▶ **EXERCISE DESCRIPTION**
Reprint the entire listing exactly.
§
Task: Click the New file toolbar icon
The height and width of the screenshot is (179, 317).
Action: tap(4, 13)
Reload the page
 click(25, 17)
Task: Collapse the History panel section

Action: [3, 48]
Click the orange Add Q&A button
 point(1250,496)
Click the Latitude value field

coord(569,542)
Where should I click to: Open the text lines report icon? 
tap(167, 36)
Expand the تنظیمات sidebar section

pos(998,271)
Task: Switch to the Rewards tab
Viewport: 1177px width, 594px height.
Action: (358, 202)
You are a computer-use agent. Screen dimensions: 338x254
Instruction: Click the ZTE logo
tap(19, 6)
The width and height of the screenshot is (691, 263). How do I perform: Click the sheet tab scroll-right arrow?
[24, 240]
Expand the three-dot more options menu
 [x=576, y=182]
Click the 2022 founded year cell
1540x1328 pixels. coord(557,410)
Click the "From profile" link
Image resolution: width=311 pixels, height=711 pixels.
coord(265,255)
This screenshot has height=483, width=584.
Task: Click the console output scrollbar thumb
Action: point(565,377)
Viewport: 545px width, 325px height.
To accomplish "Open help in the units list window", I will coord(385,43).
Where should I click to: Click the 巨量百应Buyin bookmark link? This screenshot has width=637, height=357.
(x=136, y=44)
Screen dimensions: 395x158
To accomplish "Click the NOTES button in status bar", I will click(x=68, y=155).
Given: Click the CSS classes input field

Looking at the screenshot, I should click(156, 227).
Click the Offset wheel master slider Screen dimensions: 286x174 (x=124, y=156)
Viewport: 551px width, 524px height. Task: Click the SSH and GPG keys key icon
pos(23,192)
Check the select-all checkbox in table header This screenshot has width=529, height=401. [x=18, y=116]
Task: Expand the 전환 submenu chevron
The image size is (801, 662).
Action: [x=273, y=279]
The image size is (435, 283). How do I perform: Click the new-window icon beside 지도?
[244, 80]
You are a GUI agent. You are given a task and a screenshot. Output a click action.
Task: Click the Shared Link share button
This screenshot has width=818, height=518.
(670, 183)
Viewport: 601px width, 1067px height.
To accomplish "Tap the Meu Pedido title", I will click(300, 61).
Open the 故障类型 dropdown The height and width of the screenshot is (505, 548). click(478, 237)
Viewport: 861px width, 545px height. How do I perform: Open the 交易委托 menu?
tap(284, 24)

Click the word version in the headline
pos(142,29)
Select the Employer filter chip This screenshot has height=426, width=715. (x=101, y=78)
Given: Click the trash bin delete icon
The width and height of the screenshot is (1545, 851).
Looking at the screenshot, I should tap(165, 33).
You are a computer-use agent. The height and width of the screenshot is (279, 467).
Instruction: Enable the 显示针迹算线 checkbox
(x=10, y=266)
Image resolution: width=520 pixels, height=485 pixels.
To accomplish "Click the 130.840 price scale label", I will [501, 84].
§
▶ **ANSWER TO THIS EXERCISE**
Task: Click the New file toolbar icon
The height and width of the screenshot is (179, 317).
Action: tap(4, 13)
Reload the page
 click(25, 17)
Task: Collapse the History panel section

Action: [3, 48]
Click the orange Add Q&A button
 point(1250,496)
Click the Latitude value field

coord(569,542)
Where should I click to: Open the text lines report icon? 
tap(167, 36)
Expand the تنظیمات sidebar section

pos(998,271)
Task: Switch to the Rewards tab
Viewport: 1177px width, 594px height.
Action: (358, 202)
You are a computer-use agent. Screen dimensions: 338x254
Instruction: Click the ZTE logo
tap(19, 6)
The width and height of the screenshot is (691, 263). How do I perform: Click the sheet tab scroll-right arrow?
[24, 240]
Expand the three-dot more options menu
 [x=576, y=182]
Click the 2022 founded year cell
1540x1328 pixels. coord(557,410)
Click the "From profile" link
Image resolution: width=311 pixels, height=711 pixels.
coord(265,255)
This screenshot has height=483, width=584.
Task: Click the console output scrollbar thumb
Action: point(565,377)
Viewport: 545px width, 325px height.
To accomplish "Open help in the units list window", I will coord(385,43).
Where should I click to: Click the 巨量百应Buyin bookmark link? This screenshot has width=637, height=357.
(x=136, y=44)
Screen dimensions: 395x158
To accomplish "Click the NOTES button in status bar", I will click(x=68, y=155).
Given: Click the CSS classes input field

Looking at the screenshot, I should click(156, 227).
Click the Offset wheel master slider Screen dimensions: 286x174 (x=124, y=156)
Viewport: 551px width, 524px height. Task: Click the SSH and GPG keys key icon
pos(23,192)
Check the select-all checkbox in table header This screenshot has width=529, height=401. [x=18, y=116]
Task: Expand the 전환 submenu chevron
The image size is (801, 662).
Action: [x=273, y=279]
The image size is (435, 283). How do I perform: Click the new-window icon beside 지도?
[244, 80]
You are a GUI agent. You are given a task and a screenshot. Output a click action.
Task: Click the Shared Link share button
This screenshot has width=818, height=518.
(670, 183)
Viewport: 601px width, 1067px height.
To accomplish "Tap the Meu Pedido title", I will click(300, 61).
Open the 故障类型 dropdown The height and width of the screenshot is (505, 548). click(478, 237)
Viewport: 861px width, 545px height. How do I perform: Open the 交易委托 menu?
tap(284, 24)

Click the word version in the headline
pos(142,29)
Select the Employer filter chip This screenshot has height=426, width=715. (x=101, y=78)
Given: Click the trash bin delete icon
The width and height of the screenshot is (1545, 851).
Looking at the screenshot, I should tap(165, 33).
You are a computer-use agent. The height and width of the screenshot is (279, 467).
Instruction: Enable the 显示针迹算线 checkbox
(x=10, y=266)
Image resolution: width=520 pixels, height=485 pixels.
To accomplish "Click the 130.840 price scale label", I will [501, 84].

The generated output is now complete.